Jeff Dalton recently wrote about why he doesn’t want your search log data. It is an interesting read, and I recommend going through the whole article and comments. But I want to call attention to one thought in particular:
Academia should be building solutions for tomorrow’s data, not yesterday’s. What will the queries and documents look like in 5 or even 10 years and how can we improve retrieval for those? It’s not an easy question to answer, but you can watch Bruce Croft’s CIKM keynote for some ideas…I still believe in empirical research. However, I’m also well-aware that over-reliance on limited data can lead to overfitting and incremental changes instead of ground-breaking research. To use an analogy from Wall Street, we become too focused on quarterly paper deadlines and lose sight of the fundamental science.
It is a provokative thought, and I find it compelling. By spending too much effort paying attention to yesterday’s — and even today’s — data, you wind up limiting yourself to the existing, visible gradient. At the same time, an open question is how one develops for tomorrow’s data when that data by definition does not yet exist. This is a question that I hope to address more in the upcoming months. Not answer, but address. Most likely by pointing to work by other researchers not directly working on the IR task (as I’ve done a bit in the past). Developing for tomorrow’s data is not an easy task, but it is also worth not dismissing just because it is too far beyond the needs of today’s users.
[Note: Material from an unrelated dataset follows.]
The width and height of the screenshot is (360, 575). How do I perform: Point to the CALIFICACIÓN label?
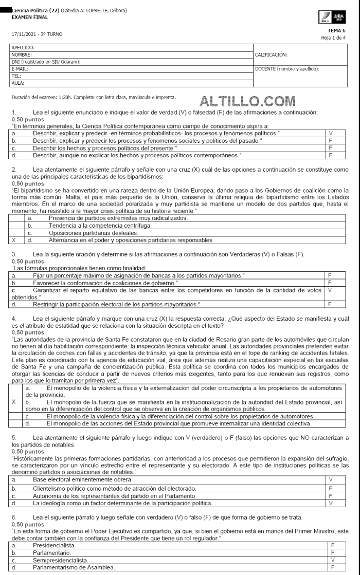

There’s no doubt that the information economy continues to create a lot of wealth, but I think it’s fair to ask if it’s also creating enough science to replenish the stock of scientific capital that it’s still burning through. I think it’s clear that chaotic, market-driven change is a good way to bring ideas quickly and efficiently from concept to profitable product. However, such a rapid churning of the institutional and cultural landscape ultimately may not be conducive to the kind of steady, expensive, long-term investment in fundamental research that produces the really big ideas that somewhere, at some completely unforeseeable point in the future, change the world.